Table 1: Typical Surgical stages in spine deformity surgery
Stage 1
Exposure
Time taken for skin incision, dissection of subcutaneous tissue and paravertebral muscles to expose the posterior surface of the vertebrae
Stage 2
Screws insertion
Time taken to insert all the pedicle screws planned from the upper to the lowest instrumented vertebra
Stage 3
Release and decompression
Time taken for all facetectomies and osteotomies and decompression of neural elements
Stage 4
Correction
Time taken for insertion of the rods, correction of the deformity
Stage 5
Corticotomies and bone grafting
Time taken for corticotomies of the posterior vertebral laminae and transverse processes and laying morcelized local bone grafts
Stage 6
Closure
Time taken to close the fascia, subcutaneous tissue and skin
To date, many strategies have been in use to attempt to reduce perioperative complications in adult deformity surgery. These include better preoperative planning strategies, intraoperative neuromonitoring, having a blood transfusion/cell saver strategy and staging surgeries.
The utility and efficacy of 2 consultant surgeons working simultaneously has been described in the literature for procedures such as bilateral anterior cruciate ligament reconstruction, laparoscopic nephrectomy, breast surgery and esophagectomy.
Similar results were found in complex spine surgery studies. Halanski et al, Ames et al, Chan et al. reported that the involvement of two surgeons in corrective surgery for scoliosis was associated with reduced operative time, blood loss and the need for allogenic blood transfusion.
The Seattle spine team found that other complication rates were significantly lower as well when two consultant-level surgeons operated simultaneously on cases involving long fusions (16% vs. 52%). There were significantly lower return rates to the operating room during the perioperative 90-day period (0.8% vs. 12.5%), lower rates of wound infection requiring debridement (1.6% vs. 7.5%), lower rates of deep vein thrombosis/pulmonary embolism (3.2% vs. 10%), and lower rates of postoperative neurological complications (0.5% vs. 2.5%). The use of 2 surgeons experienced in spine deformity also helped achieve a decreased rate in major complications, decreased rate in premature case termination, and decreased rate of returns to the operating room within 30 days.
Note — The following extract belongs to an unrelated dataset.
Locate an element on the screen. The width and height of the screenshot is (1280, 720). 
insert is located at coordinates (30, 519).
The mean operating time reported in literature for adult spinal deformity surgery involving 5 or more levels is around 300 to 360 minutes. Reducing operating time while maintaining strict adherence to good surgical technique and avoidance of intraoperative complications is key to good outcome for patients.
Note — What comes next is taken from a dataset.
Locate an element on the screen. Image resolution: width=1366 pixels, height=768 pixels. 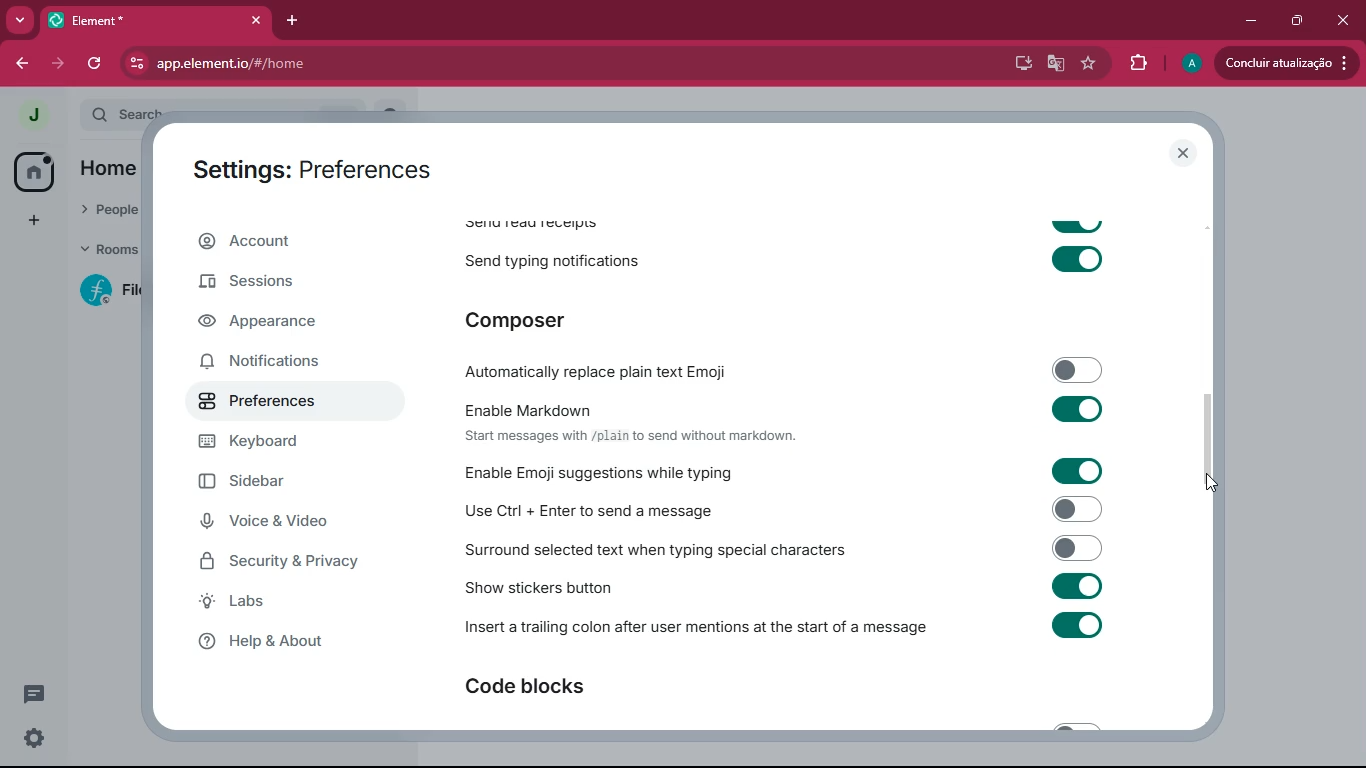
surrond selected is located at coordinates (793, 549).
Since 2008, two of the authors have been performing Dual-Surgeon Deformity Surgery (DSDS) at North Shore Private Hospital. Over the last 10 years, with the additional of our third author in 2014, we have performed over 500 Dual-Surgeon procedures at North Shore Private Hospital. There has been no deep infections that required return to theatre in the DSDS group. The average surgical time is less than 4 hours and 25 minutes.
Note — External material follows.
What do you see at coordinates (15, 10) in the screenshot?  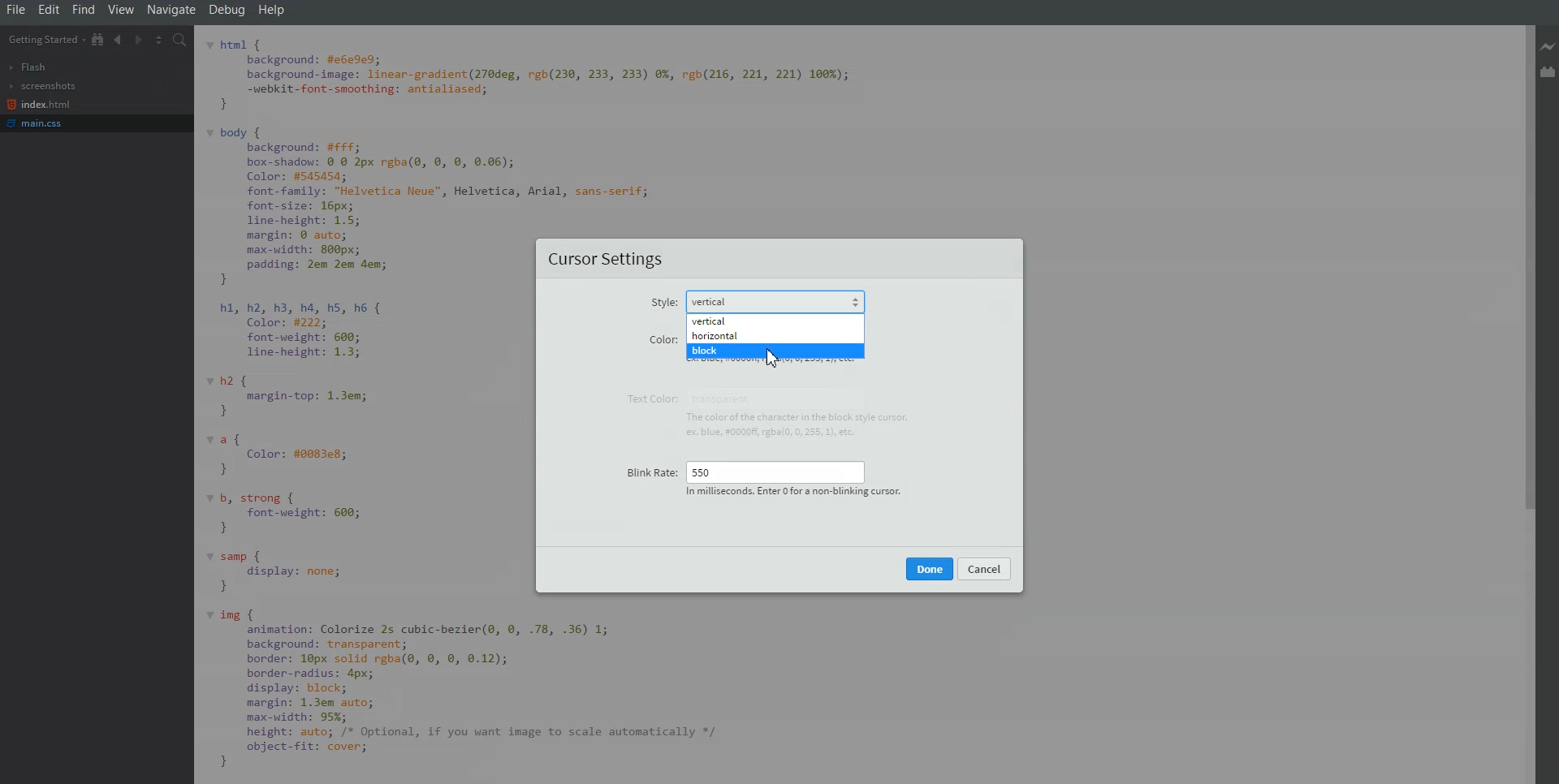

Pre-operative planning plays a major role in reducing surgical time and achieving maximum efficiency in the operating theatre. The surgical team is comprised of regular members of nursing and anaesthetic staff who are experience in all the different aspects of DSDS and are able to coordinate multiple tasks efficiently.
Surgery is performed in both a simultaneous and tandem manner. Each patient’s procedure is tailored to their anatomy and their needs, and different steps of the operation (such as decompression, osteotomies, correction and screw placement) are simultaneously carried out in concert. The surgical team needs to be able to cater to two surgeons performing different steps of the operation at the same time.
DSDS technique has been successful in safely minimizing overall operative time while achieving the surgical goal with a reduced infection rate.